Whether you’re asked about the circumference of the Earth, the number of cups in a gallon, or the land speed velocity of an unladen Swallow – answering, “I don’t know,” is wrong 100% of the time.

While I would never advocate making up an answer in the hopes of your inquisitor not knowing the answer themselves, It’s never okay to say only “I don’t know,” and leave it at that. It is important to admit your knowledge gaps, but to not seek to fill them in is selling yourself short.

Monty Python – crossing the Bridge of Death

When you reach a mythical ‘Bridge of Death,’ which you must cross, the Keeper of the Bridge requires you to answer three questions. Telling this guy you don’t know the answer, is a really bad idea. After all he will cast you into the Gorge of Eternal Peril if you get it wrong or don’t know the answer.

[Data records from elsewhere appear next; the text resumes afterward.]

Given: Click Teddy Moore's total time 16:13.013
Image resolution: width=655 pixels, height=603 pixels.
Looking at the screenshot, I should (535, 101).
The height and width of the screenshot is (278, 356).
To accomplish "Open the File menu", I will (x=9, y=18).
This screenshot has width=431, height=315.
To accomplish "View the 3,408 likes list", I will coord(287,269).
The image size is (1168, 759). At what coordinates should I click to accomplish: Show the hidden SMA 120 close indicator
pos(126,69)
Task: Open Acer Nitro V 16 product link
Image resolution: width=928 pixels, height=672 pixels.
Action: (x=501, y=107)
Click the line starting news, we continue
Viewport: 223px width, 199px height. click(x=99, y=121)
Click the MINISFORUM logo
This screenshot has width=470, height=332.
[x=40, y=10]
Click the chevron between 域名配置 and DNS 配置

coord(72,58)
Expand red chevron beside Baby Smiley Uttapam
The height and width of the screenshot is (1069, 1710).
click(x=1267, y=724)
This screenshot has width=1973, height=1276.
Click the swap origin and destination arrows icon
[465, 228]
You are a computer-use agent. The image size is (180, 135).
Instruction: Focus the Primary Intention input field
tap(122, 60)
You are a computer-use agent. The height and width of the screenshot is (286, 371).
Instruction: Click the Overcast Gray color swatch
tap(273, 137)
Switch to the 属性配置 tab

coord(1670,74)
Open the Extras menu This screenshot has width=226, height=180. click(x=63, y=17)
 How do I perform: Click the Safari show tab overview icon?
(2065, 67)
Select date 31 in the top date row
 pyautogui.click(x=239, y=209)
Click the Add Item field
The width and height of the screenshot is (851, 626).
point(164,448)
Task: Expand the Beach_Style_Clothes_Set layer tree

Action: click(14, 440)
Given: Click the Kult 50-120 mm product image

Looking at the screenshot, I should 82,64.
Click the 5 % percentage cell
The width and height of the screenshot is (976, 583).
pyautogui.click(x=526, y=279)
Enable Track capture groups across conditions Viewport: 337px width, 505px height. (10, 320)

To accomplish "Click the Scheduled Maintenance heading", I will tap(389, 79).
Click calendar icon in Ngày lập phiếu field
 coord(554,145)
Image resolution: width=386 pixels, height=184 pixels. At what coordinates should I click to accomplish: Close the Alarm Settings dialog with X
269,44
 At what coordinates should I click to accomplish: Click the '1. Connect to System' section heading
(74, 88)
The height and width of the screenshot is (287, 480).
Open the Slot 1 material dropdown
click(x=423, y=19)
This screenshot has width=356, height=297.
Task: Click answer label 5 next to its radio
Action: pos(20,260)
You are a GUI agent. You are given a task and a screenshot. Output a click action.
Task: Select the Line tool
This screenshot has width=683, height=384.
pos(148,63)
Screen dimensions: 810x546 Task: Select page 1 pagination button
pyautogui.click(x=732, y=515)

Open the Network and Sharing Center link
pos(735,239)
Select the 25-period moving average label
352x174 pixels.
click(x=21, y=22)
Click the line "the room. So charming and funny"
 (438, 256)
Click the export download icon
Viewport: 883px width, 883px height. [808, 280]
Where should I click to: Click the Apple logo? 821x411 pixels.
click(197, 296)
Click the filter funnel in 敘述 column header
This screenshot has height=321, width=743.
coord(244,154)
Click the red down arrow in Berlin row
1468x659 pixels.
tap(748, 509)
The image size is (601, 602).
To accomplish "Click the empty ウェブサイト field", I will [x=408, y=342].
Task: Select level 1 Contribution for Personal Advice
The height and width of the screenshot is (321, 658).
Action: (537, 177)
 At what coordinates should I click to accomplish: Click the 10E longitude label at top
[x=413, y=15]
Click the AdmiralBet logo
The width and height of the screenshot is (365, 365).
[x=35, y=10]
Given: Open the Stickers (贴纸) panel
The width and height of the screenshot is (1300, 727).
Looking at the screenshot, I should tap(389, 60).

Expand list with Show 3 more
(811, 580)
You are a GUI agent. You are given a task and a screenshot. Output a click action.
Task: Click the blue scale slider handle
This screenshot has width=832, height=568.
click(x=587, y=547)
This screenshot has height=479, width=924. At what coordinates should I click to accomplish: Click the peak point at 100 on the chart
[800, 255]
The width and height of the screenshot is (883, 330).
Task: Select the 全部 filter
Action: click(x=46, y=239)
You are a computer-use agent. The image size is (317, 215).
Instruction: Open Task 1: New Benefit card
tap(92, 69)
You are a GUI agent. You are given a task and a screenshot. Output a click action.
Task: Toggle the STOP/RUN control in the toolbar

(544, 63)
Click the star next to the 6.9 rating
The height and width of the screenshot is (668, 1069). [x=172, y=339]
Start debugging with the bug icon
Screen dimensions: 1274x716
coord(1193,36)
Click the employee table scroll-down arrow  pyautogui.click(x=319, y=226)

Take your time, ask clarifying questions if need be, but if you really have no idea, the correct answer is “I’ll find out.”

Nearly every interview I’ve been on has included a question or two that I flat-out didn’t know the answer to. Each time, I made sure to remember or write down the question that had stumped me and to research the answer afterwards. With a little time and concerted effort, you can find the answer, and it’s a great opportunity to follow-up.

Ultimately, the answer to anything you don’t presently know is, “I don’t know … yet.”

On the topic of changing project or job

I used to think that changing jobs every couple of years was risky and could lead to less job security.

In the last couple of years, I have learned that the inverse is true. (at least for my industry and skill-set.)

I’ve stopped caring whatsoever about annual performance assessments and “moving up in the company” but rather focus on delivering projects successfully and keeping my eye out for the next cool project to work on. Outside your current company, nobody cares about your eleven-star annual reviews at another company – nobody.

There are enough failing software projects to jump into and get back on track to last me many lifetimes.

Software projects don’t (and shouldn’t) last forever. If you stick around after it ships, and v1 should ship in a year or less, you’re either doing maintenance or put onto the next project the big wigs deem to be important work for your team. At that point, don’t limit yourself to the project you’re given unless you can be passionate about it. Some folks can be passionate about whatever project they are on currently – and in a lot of ways I envy them- but as a “glass was designed twice as large as it needs to be” engineer, I cannot.

Find something you’re passionate about. I promise you it’s out there.